Für die MPFL-Rekonstruktion wird der Patient in Rückenlagerung platziert. Das Kniegelenk sollte idealerweise zwischen 0° und 120° frei beweglich sein. Dies lässt sich mittels Beinhalter oder auch auf dem normalen Operationstisch erreichen. Wichtig ist bereits präoperativ darauf zu achten, dass intraoperativ eine exakt seitliche Röntgenaufnahme mit dem Bildwandler angefertigt werden kann. Wir bevorzugen die Lagerung des zu operierenden Beines am elektrischen Beinhalter (Maquet®) (Abb. 3) und des gesunden Beines in Steinschnittposition. Dies ermöglicht gute Operationszugänge und flexible intraoperative Verwendung des Röntgenbildverstärkers (RBV).

Transplantatentnahme

Zur Entnahme eines Quadrizepssehnenstreifens wird in 90° Beugung des Kniegelenkes eine ca. 3 cm lange transversale Hautinzision über dem superomedialen Patellapol angelegt (Abb. 4). Es folgt die subkutane Präparation und Darstellung der Quadrizepssehne, wobei zu beachten gilt, dass die oberflächliche Bursaschicht exakt abpräpariert wird, um die Sehnenoberfläche sicher identifizieren zu können. Nun kann ein Langenbeck-Haken nach proximal eingesetzt werden, um eine gute Sicht auf die Oberfläche der Quadrizepssehne im gesamten Entnahmeareal zu erhalten. Gegebenenfalls kann das Arthroskop trocken die Visualisierung erleichtern. Anschließend wird das Sehnenmesser mit einer Breite von 10 mm oder 12 mm (entsprechend der Körpergröße der Patientin/des Patienten) leicht lateral der Mitte des Patellaoperandes (Cave: Hautinzision leicht medial) angesetzt und nach proximal 8- 10 cm (entsprechend der Körpergröße der Patientin/des Patienten) subkutan vorgeschoben. Die Längenmessung erfolgt über die Skala am Messerhandgriff (Abb. 5).

Es folgt die subkutane horizontale Durchtrennung der Sehne zur Bestimmung der Dicke mit dem 3 mm Sehnenseparator.

Der Sehnenseparator wird von einer Seite in die vertikale Schnittführung eingefädelt. Die horizontale Schnittkante sollte an der medialen Schnittkante wieder zu sehen sein. Der Sehnenseparator wird subkutan wieder 8- 10 cm nach proximal geschoben (Abb. 6).

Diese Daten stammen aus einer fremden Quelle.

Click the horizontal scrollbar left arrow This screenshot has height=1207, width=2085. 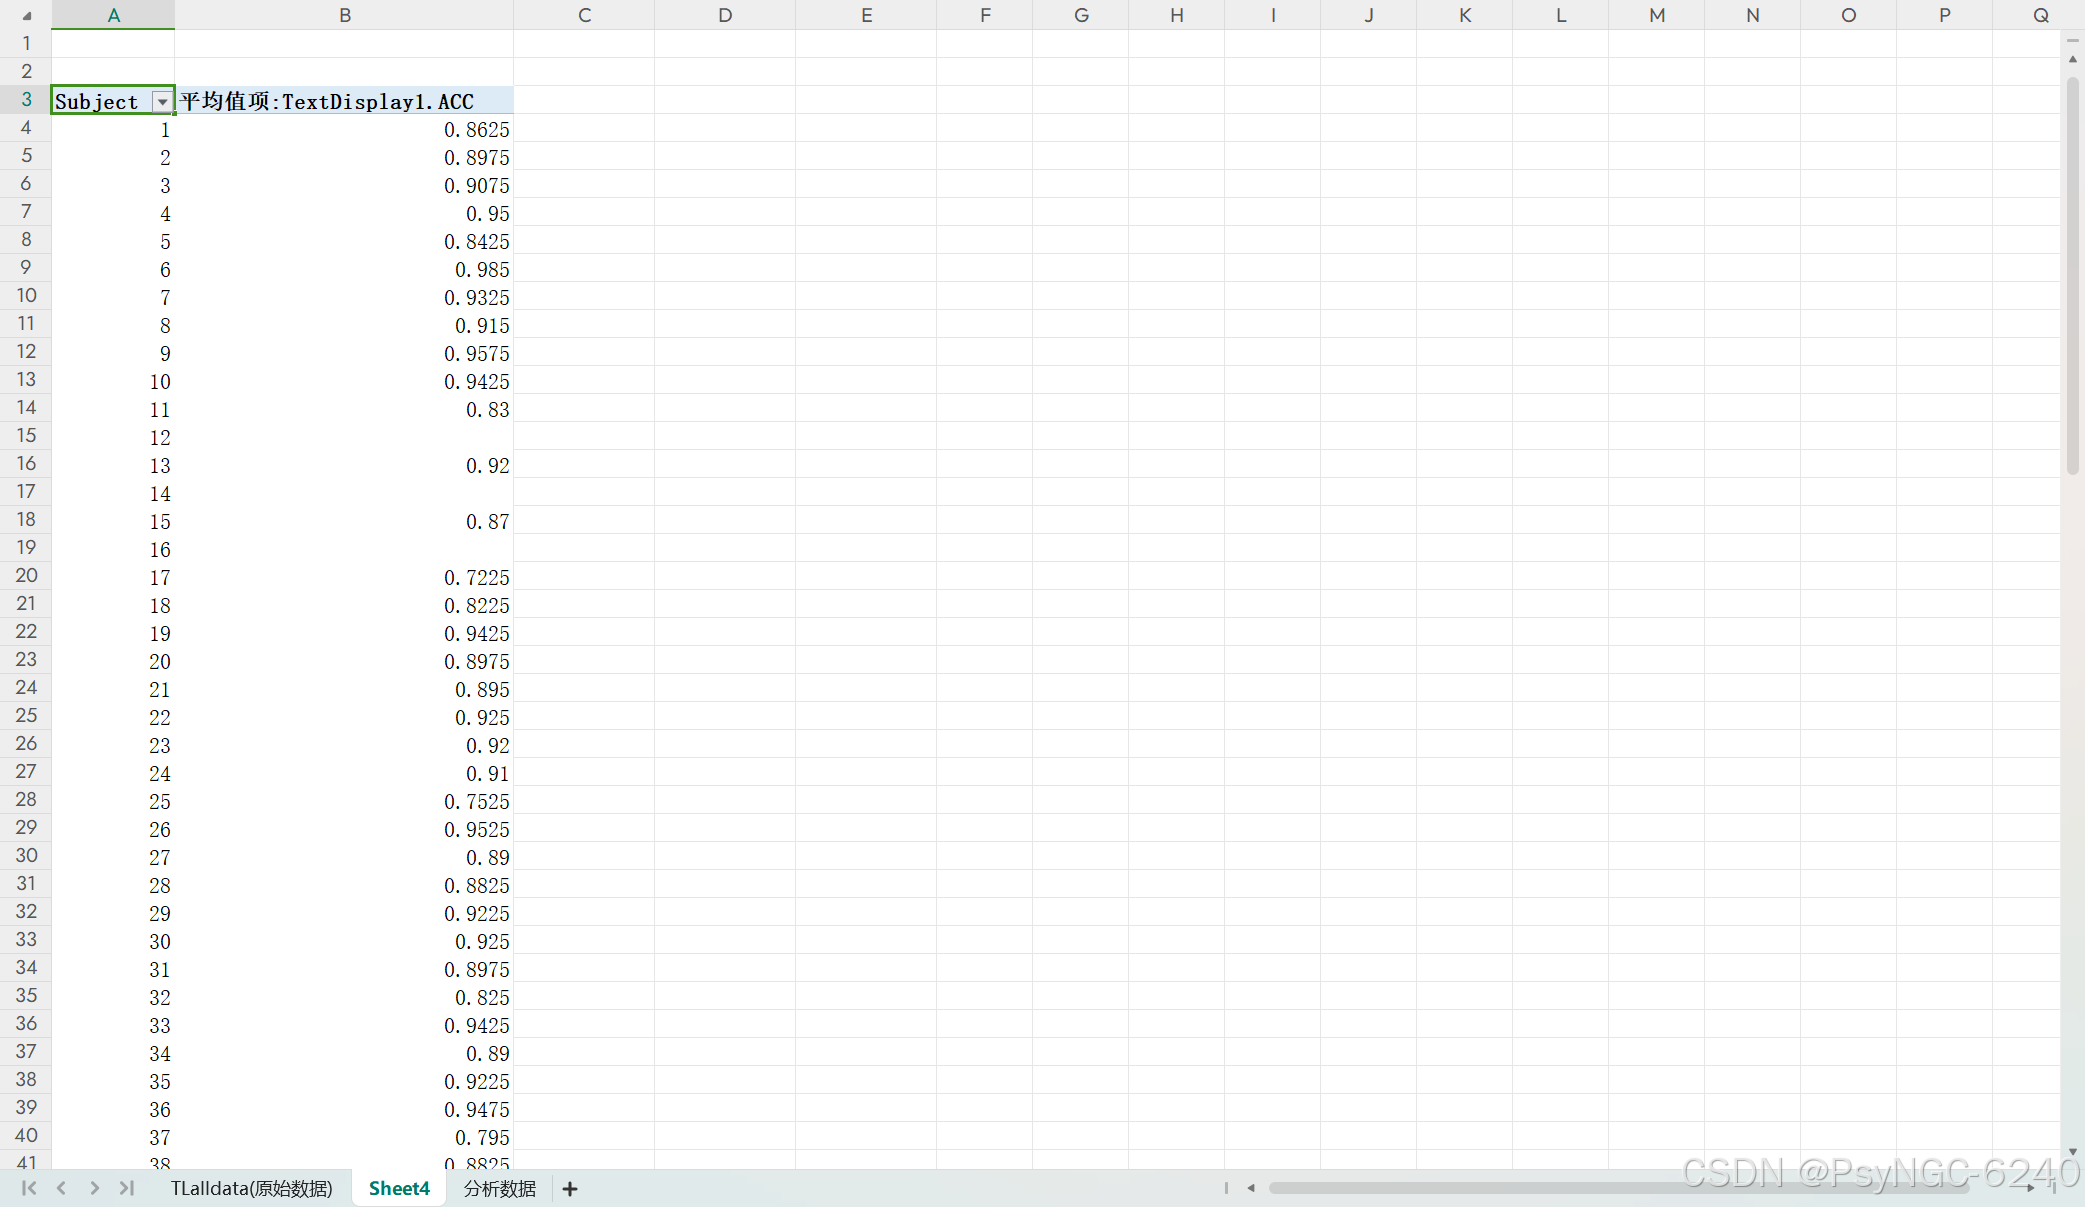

Es kann nun die Sehnenstanze zur endständigen subkutanen Durchtrennung der Sehne am proximalen Sehnenende von der Seite eingeführt werden (Abb. 7). Für das Einfädeln des Quadrizepssehnenstreifens in die Stanze sollte das Kniegelenk etwas gestreckt werden (ca. 50° Flexion), um die Spannung der Sehne zu verringern. Nun wird die Stanze bis zur gewünschten Transplantatlänge (8- 10 cm) vorgeschoben. Nach Durchtrennung der Sehne kann diese anschließend nach distal umgeschlagen werden.

Diese Technik ermöglicht es, die Quadrizepssehne atraumatisch und partiell in der gewünschten Breite (10/12 mm) und Dicke (3 mm) zu entnehmen.

Transplantat Präparation

Für die MPFL-Rekonstruktion bleibt das entnommene Transplantat distal gestielt. Am proximalen Ende wird es in der „Webstich“-Technik mit einem resorbierbaren 2–0 Faden armiert. Nach distal hin werden die Schnitte in der Breite des Transplantates über die Patella 1 cm medial und 2 cm lateral verlängert und der Sehnenstreifen dann subperiostal vorsichtig von der Vorderfläche der Patella abpräpariert (medial 0,5- 1 cm und lateral 1,5- 2 cm) (Abb. 8).

Es folgt die Darstellung des medialen Patellarrandes. Der Knochen des Patellarrandes sollte mit Hilfe eines Luers angefrischt werden, um eine schnelle Anheilung zu gewährleisten. Das präpatelläre Gewebe wird nun vom medialen Patellarand bis zur medialen Begrenzung des Quadrizepssehnenstreifens unterminiert. Am besten geschieht dies mit einem Raspatorium.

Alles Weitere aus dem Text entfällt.